[start of Exercise data]

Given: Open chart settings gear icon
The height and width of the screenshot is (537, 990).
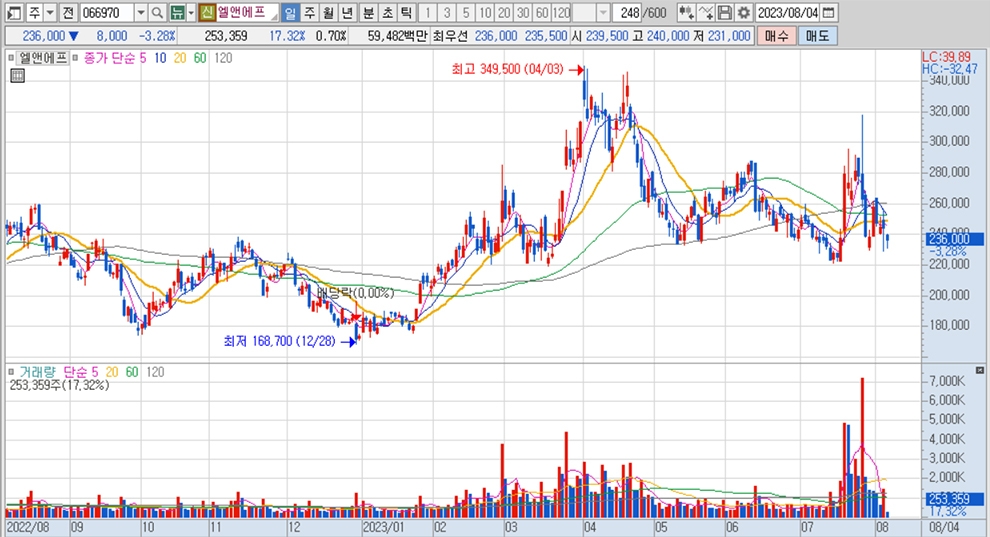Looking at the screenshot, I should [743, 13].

[end of Exercise data]
[start of Exercise data]

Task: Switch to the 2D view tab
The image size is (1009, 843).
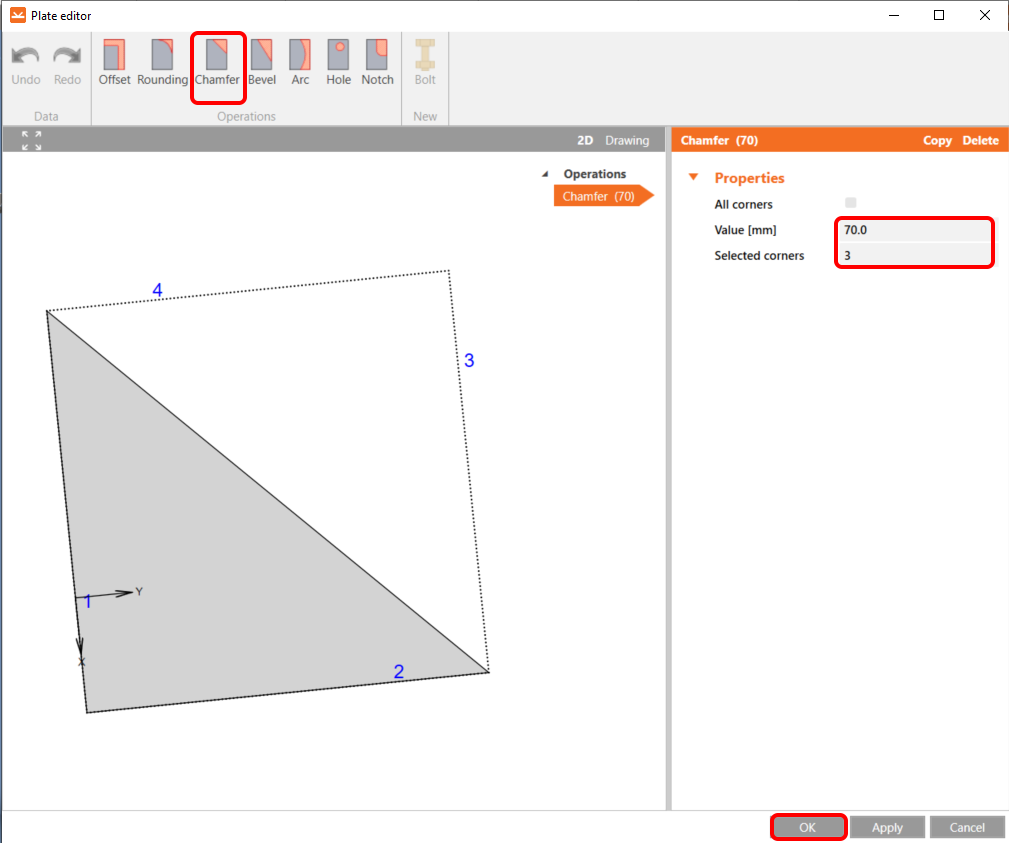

[end of Exercise data]
[start of Exercise data]

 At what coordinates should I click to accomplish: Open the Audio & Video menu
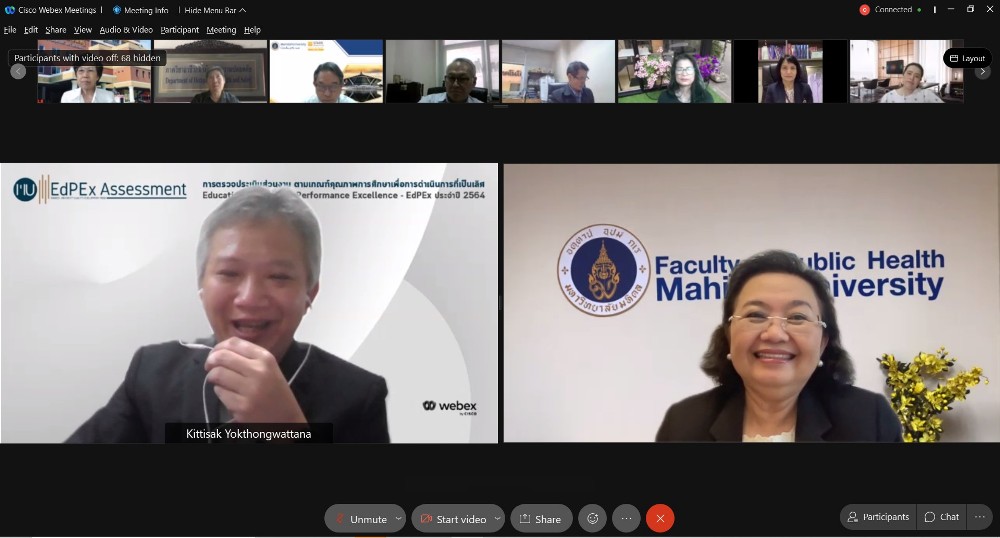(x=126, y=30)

[end of Exercise data]

_Instruction_
Reproduce the lines from the one containing "At what coordinates" through the one containing "(x=126, y=30)", with both of those lines included. Leave the pictures out of your copy.

_Written response_
 At what coordinates should I click to accomplish: Open the Audio & Video menu
(x=126, y=30)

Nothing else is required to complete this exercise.